[dwergs]

Based on numerous reports from visitors of Mess.be, a new virus seems to be propagating itself rapidly through MSN Messenger.

F-Secure identifies the worm as Bropia.A, other antivirus software (like including Kaspersky) labels it IM-Worm.Win32.VB.a.

When received and executed by the victim, the worm places itself in the C directory with a random filename like:

sexy_bedroom.pif
drunk_lol.pif
naked_party.pif
webcam_(random number).pif
love_me.pif and similar looking names.

It then automatically sends itself to active MSN Messenger contacts. It also drops and executes oms.exe, a variant of Rbot, which copies itself as lexplore.exe and adds two registry keys so it will be executed at next system startup. The bot can be used as a backdoor, logging keystrokes, relaying spam and for various other purposes and is therefor a huge security threat to your system. Brobia.A can also disable mouse right button and manipulate Windows mixer volume settings.



If you receive a file transfer request for such a file, press ALT-D or click Decline. Don't ever execute the file. If you did, delete the file immediately and permanently from your system (My Received Files and C drive) and take necessary security measures. For more information, visit F-Secure.

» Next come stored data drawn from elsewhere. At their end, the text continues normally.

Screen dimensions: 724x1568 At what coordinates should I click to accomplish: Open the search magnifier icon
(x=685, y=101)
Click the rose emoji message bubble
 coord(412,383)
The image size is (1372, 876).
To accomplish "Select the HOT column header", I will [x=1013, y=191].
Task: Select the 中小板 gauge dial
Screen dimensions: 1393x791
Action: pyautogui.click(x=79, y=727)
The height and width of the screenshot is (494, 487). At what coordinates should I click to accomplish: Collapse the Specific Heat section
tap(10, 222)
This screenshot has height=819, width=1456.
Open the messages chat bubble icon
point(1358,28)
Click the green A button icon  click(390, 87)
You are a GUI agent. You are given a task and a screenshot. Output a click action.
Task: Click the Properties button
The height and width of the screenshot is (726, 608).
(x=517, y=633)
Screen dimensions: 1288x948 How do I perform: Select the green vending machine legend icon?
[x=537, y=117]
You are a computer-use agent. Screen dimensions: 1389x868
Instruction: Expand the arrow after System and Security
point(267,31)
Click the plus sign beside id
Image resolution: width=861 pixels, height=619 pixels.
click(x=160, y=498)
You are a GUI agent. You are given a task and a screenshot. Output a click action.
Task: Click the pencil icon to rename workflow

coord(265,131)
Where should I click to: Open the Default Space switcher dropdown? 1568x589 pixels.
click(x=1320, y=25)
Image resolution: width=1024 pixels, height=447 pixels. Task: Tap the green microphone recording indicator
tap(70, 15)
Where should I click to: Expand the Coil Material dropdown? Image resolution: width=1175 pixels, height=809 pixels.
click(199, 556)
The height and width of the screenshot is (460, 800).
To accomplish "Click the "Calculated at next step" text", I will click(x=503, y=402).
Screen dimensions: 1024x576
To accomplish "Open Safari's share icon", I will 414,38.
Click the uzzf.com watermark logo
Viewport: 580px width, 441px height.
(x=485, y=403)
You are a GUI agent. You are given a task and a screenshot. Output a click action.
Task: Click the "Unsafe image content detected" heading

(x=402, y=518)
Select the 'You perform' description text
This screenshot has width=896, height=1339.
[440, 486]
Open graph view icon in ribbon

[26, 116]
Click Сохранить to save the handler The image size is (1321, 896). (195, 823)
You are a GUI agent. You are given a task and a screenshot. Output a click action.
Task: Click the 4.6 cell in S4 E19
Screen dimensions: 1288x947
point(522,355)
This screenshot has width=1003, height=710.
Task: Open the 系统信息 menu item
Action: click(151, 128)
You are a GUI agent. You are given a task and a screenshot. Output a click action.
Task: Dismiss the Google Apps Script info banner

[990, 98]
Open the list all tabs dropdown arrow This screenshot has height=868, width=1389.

Source: Mess with MSN Messenger

[Martin L]

thanks posted at frontpage

[MCT]

thanks 4 the info

[gamehead200]

Yeah, a bunch of my friends have this virus... Basically, what is does is the following:

- Run it.
- Puts in a registry value to start on startup.
- There is a file in the system32 folder (exe).
- Logs you in and out of MSN and spreads.

[prathapml]

:fear: I've got logged in and out once. :fear:
And I'm not even sure if its happening because of my ISP or this worm... :fear:



EDIT:
No worries!
I just noticed that it uses .PIF to spread. And I have prevented precisely this sort of situation by disabling hostile file-types (associate *.PIF to text-file) so its totally harmless.